But when Yang Jiechi, foreign minister, faced the press at the weekend, he did not divert an inch from Beijing’s traditional policy script.
“We have always believed that sanctions are not the end of the Security Council’s actions, nor are they the way to fundamentally resolve the issues in question,” he said. Mr Yang – again – urged calm and restraint on all sides.
Following the adoption last Thursday of a new round of sanctions against North Korea, all eyes are on China to see how far it will go in cutting support for its long-time ally.
“Beijing is the key actor with regard to all the banking and trans-shipping issues. […] If the Chinese government chooses to enforce resolution 2094 rigorously, it could seriously disrupt, if not end, North Korea’s proliferation activities,” write Marcus Noland and Stephen Haggard from the Peterson Institute for International Economics on their blog.
“[The new resolution] is unlikely to advance the denuclearisation agenda unless China decides to treat them as a floor rather than a ceiling and really apply the pressure.”
The contrast between increasingly public challenges to Beijing’s dated alliance with Pyongyang and its cautious official response underlines the dilemma China finds itself in. A foreign policy with the main goal of maintaining stability appears to be failing in the case of North Korea, and now the remaining options seem to pose the risk of making things even worse.
“Chaos in the Korean peninsula would put China’s security under huge pressure,” says Cai Jian, deputy director of the Korea Center at Fudan university in Shanghai.
He says China will enforce the latest sanctions “a little bit more strictly than in the past but not too strictly”.
There is a growing consensus in Beijing that the North Korean government’s brinkmanship is harming Beijing’s interests and that just repeating past appeals to return to the negotiating table is having no effect.
Deng Yuwen, deputy editor of the Communist party publication Study Times, wrote in the FT earlier this month that Beijing should ‘abandon North Korea’ as Pyongyang had long lost its supposed strategic value as a “buffer”, and China’s interests and values were more aligned with the west.
The government has been very careful not to back such radical change, but it is quietly adjusting its attitude.

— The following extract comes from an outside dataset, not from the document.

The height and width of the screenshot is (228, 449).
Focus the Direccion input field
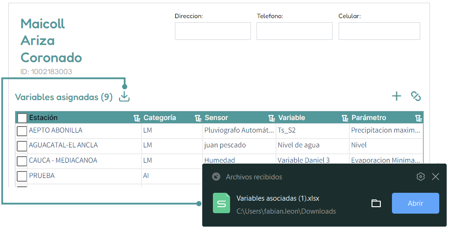(x=213, y=31)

Although China’s support for the latest Security Council resolution is no sharp change following its backing for three earlier rounds of sanctions against North Korea, diplomats say it has been more engaged in consultations, especially with the US.
“Although the US and China differ in their political tactics towards North Korea, they both advocate safeguarding peace and stability on the Korean peninsula,” says Wei Zhijiang, director of the Korea Studies Institute at Sun Yat-sen University. “Therefore I personally believe that the two should work together to control the crisis on the Korean peninsula. In other words, there is a lot of room for strategic co-operation between China and the US on the Korean peninsula problem.”
Beijing’s problem lies in how to do this. Chinese diplomats last week rejected almost angrily suggestions of a US-China deal on a draft resolution. Chinese foreign policy experts fret that taking too hard a line against North Korea, or being seen as openly siding with Washington, could trigger either more bellicose acts from Pyongyang or even the regime’s collapse – both scenarios which Beijing views as worse than the status quo.
Chinese academics point to recent incidents where Beijing has been reluctant to turn against regimes it has long worked with even where there was less at stake than in North Korea. China’s insistence that it must not interfere in other nations’ internal affairs has made it, alongside Russia, a de facto backer of the regime of Syria’s Bashar al-Assad, and exposed it to blame for the failure to end the country’s two years of civil war. In Libya, Chinese companies saw their operations disrupted following the overthrow of Muammer Gaddafi as Beijing had backed his regime until the very end.
“This was inconvenient, but we stuck to our principles,” says a Chinese diplomat. “In the case of North Korea, we are bound by more than just principles: We have a friendship treaty. So we can only make the most subtle of adjustments.”